Segunda edição do "Deslarrrguem a Arrábida"
Depois de, em junho, reunir cerca de 600 pessoas em uma caminhada entre Setúbal e a Comenda para reivindicar o acesso público às praias, a iniciativa "Deslarrrguem a Arrábida" terá uma segunda edição neste domingo. O objetivo lançado para esta nova mobilização é formar um cordão humano entre o Parque de Merendas da Comenda - ponto de chegada da caminhada - e a praia em frente ao Palácio da Comenda.
No local, está prevista uma ação artística com grupos corais que integram a "Primavera de Coros", seguida de um piquenique comunitário.
O que está em disputa na Herdade da Comenda
A convocação do protesto tem como pano de fundo uma ação judicial movida pelos proprietários da Herdade da Comenda, Palácio da Comenda, S.A., na qual pedem que seja reconhecida a propriedade privada de cinco praias, do Parque de Merendas da Comenda - incluindo o curso d’água, a ribeira e a foz que deságua no Estuário do Sado - e também de uma estrada municipal de 2 km que liga a Estrada Nacional 10 ao parque de merendas.
Domínio público
Nesta semana, ao responder ao Bloco de Esquerda sobre os processos em tribunal envolvendo a proprietária da Herdade da Comenda, o Ministério do Ambiente afirmou que as cinco praias abrangidas pelo processo integram o domínio público marítimo do Estado. O ministério acrescentou que o Cadastro Geométrico da Propriedade Rústica "evidencia estarem excluídas da propriedade as praias da Rasca ou da Gávea, da Comenda, da Rainha, da Maria Esguelha e Albarquel", justamente as cinco praias citadas.

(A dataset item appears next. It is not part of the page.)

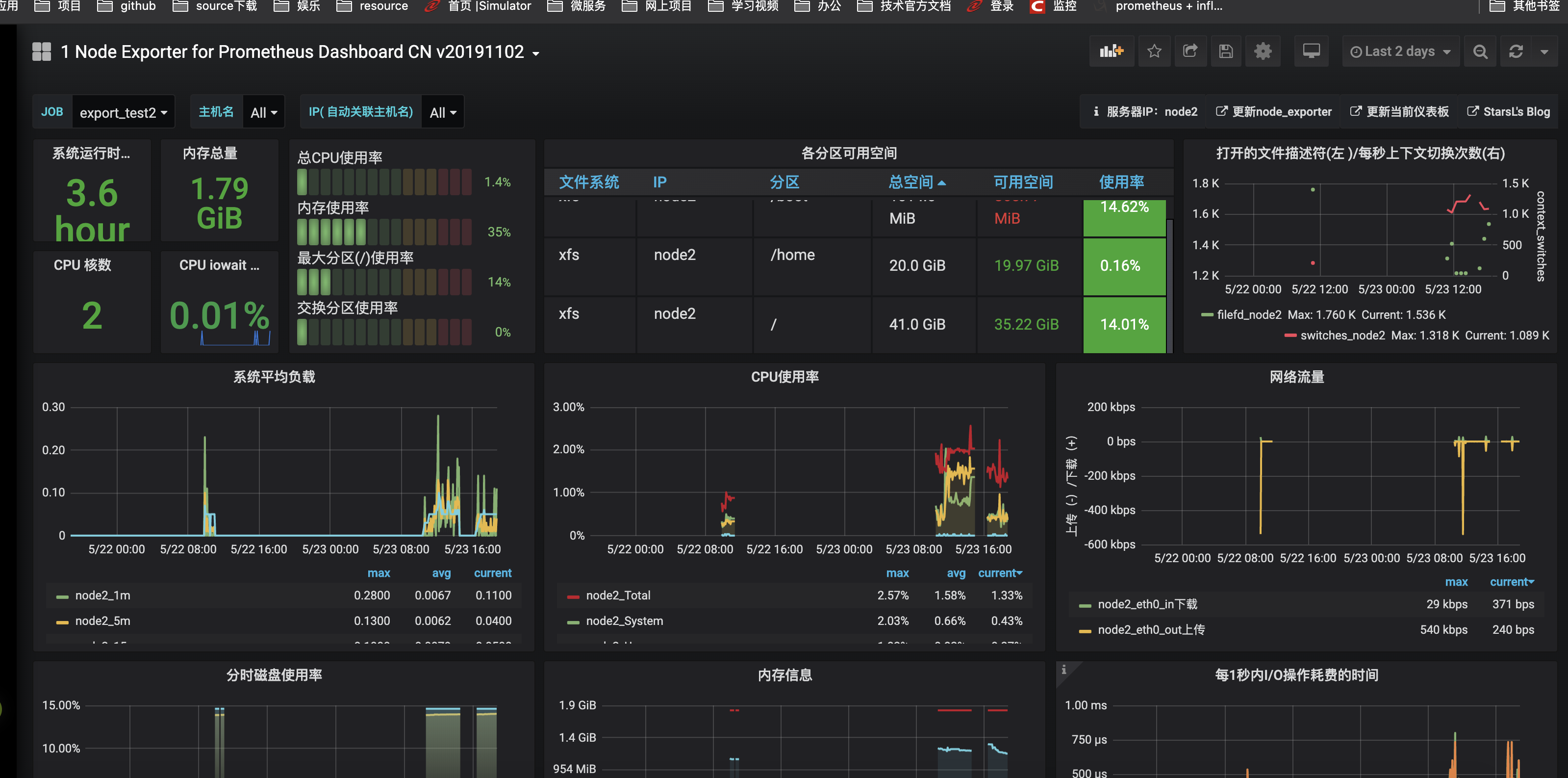
Task: Click the color marker beside node2_eth0_in下载
Action: click(1086, 604)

Histórico do conflito com a prefeitura
Não é a primeira vez que os donos da Herdade da Comenda recorrem à Justiça para tentar ver reconhecida a propriedade privada na área. Em 2005, o então proprietário, António Xavier de Lima, entrou em conflito com a administração municipal por causa da instalação de uma ponte metálica para pedestres, construída para ligar as duas margens no parque de merendas. Em razão disso, alegou em tribunal o direito de propriedade sobre o Parque de Merendas da Comenda, o reconhecimento do seu direito de propriedade sobre a Quinta da Comenda e a restituição integral da área, com abstenção de quaisquer novos atos de ingerência no seu interior e do município se abster de proclamar a natureza pública do "parque".
Sete anos depois, e após a morte do proprietário, os filhos desistiram da ação. A retirada ocorreu depois de um acordo com a prefeitura para que fossem avisados de qualquer intervenção no local, e o tribunal acabou decidindo a favor do município, que defendia - e segue defendendo - que o espaço é "de natureza pública".
Batalha judicial
Já os atuais proprietários, Palácio da Comenda S.A., no contexto de uma ação de providência cautelar popular movida contra eles em 2022 - quando fecharam o parque de merendas -, e que acabou sendo vencida pelos proprietários, sustentaram que a desistência do processo anterior não deveria afetá-los. O argumento foi o de que a ação anterior tinha sido contra o município, e não contra o Estado Português.
O tribunal concordou com essa tese, registrando que "os efeitos produzidos pelo caso julgado não são suscetíveis de ser invocados em benefício do Estado, quando o Estado não esteve presente naquela ação".